Ah. She thought she had an idea. When their mission was being put together, there’d been two potential targets: Thales and the Hylar scientist he’d collaborated with before the whole thing fell apart and they both disappeared into the depths of the galaxy. Her superiors had settled on recovering Thales first because he was the softer target. But Thales would be interested in their other possibility, too – their research showed she was the builder, while he was the theoretician, and he probably needed her to continue his work. Now that he had the resources of the Coalition at his back, Thales might try to get her.
If Azad could
get there before he did, and lay in wait, she could recapture Thales.
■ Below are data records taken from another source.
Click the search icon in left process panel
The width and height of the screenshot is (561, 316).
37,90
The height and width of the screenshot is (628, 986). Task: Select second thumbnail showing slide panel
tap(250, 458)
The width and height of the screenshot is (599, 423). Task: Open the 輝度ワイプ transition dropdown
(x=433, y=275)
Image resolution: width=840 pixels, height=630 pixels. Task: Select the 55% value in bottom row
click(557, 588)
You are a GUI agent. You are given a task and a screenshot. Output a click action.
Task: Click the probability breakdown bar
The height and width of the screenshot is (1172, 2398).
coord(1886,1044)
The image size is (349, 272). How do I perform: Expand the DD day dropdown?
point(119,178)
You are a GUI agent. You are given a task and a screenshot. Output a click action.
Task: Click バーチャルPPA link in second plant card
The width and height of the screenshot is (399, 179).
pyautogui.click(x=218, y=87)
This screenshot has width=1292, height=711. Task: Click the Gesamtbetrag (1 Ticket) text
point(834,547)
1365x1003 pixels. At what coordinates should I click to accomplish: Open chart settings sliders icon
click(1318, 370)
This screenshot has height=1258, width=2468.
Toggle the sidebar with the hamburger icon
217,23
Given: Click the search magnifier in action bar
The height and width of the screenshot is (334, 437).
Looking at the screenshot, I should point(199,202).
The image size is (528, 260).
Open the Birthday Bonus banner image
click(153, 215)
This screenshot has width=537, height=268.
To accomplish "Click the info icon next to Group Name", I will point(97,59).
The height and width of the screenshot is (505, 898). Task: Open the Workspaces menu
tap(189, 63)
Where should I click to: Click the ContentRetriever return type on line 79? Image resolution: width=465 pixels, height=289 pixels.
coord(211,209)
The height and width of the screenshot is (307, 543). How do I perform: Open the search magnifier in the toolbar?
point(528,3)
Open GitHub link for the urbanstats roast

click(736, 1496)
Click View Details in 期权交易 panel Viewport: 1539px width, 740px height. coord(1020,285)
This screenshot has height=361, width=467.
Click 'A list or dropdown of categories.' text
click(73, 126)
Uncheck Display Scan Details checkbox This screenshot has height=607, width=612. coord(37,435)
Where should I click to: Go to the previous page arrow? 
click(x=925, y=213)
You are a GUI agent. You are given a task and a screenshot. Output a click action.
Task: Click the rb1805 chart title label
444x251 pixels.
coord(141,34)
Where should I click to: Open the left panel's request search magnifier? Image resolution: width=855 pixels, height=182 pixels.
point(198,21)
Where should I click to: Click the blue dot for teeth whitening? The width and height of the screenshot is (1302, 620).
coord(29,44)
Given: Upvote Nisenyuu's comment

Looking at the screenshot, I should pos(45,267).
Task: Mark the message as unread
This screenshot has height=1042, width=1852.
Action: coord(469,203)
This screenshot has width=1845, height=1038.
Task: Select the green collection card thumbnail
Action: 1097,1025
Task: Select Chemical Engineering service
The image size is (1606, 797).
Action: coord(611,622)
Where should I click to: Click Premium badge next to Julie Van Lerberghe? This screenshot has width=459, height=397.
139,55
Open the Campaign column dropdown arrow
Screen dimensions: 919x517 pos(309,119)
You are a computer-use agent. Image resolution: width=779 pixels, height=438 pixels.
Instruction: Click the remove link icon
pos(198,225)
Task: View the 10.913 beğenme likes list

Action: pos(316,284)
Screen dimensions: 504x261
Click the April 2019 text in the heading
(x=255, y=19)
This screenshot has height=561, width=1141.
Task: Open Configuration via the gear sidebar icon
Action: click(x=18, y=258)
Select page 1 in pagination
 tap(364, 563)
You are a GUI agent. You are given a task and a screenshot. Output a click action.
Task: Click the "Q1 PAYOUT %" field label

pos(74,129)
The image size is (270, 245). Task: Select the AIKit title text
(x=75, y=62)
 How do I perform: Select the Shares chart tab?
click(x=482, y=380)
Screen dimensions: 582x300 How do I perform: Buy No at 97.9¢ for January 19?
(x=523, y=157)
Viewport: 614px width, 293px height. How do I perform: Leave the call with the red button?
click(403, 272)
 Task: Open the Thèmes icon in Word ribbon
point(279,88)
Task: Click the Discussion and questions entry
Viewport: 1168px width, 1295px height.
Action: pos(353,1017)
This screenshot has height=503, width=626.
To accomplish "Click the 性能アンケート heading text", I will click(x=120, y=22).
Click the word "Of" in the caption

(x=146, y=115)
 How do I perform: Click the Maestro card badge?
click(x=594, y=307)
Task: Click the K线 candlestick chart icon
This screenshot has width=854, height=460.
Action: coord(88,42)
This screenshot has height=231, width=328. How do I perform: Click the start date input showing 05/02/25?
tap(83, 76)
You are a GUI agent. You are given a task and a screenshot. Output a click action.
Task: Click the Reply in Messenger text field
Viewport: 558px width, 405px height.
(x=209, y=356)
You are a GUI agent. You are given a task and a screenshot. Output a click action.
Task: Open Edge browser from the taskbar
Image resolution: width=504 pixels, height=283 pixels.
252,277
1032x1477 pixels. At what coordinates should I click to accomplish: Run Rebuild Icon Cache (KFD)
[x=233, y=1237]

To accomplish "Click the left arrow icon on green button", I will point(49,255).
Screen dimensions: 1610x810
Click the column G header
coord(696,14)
And if she was totally wrong, and he didn’t go there, she could break in and take the secondary target for herself. Going back to her superiors empty-handed wasn’t an option. If she came back with Thales, all her past transgressions would be wiped away. If she came back with Meletl Shelma, she’d at least get to keep breathing and drawing a paycheck. If she came back with both targets… ahh. Her handler would shout at her for excessive improvisation, but, in the end, she’d be covered in glory.
Azad always felt better when her mission parameters were clear. Now she could enjoy the trip with the intriguing captain ad Itroc. At least until the regrettable, inevitable, unenjoyable part.
•••
Once the course was laid in, they settled back in the captain’s small lounge with glasses of firewine. Azad made a point of keeping her glass full, trusting that the captain’s piratical pride would make her match her, sip for sip. Of course, the captain probably didn’t have metabolic enhancements like those Azad used to keep herself from getting tipsy, let alone drunk.
They talked for hours as they drank, swapping life stories – most of Azad’s were fictitious, and most of ad Itroc’s were hilarious – and flirting. The flirting grew ever more outrageous as ad Itroc got drunker, and soon she was sitting next to Azad on the bunk, nuzzling her neck, one hand sliding from her knee up her thigh.
Azad’s control of her own body was greater than normal, but not total, and it was impossible not to react. Her heartbeat sped up, her breath shortened, her face flushed. Azad had been through a long and lonely few months, and the captain was pretty and witty and willing.
Azad took ad Itroc’s face in both hands and gazed into her eyes, centimeters away. “You’re lovely,” she said, and ad Itroc smiled.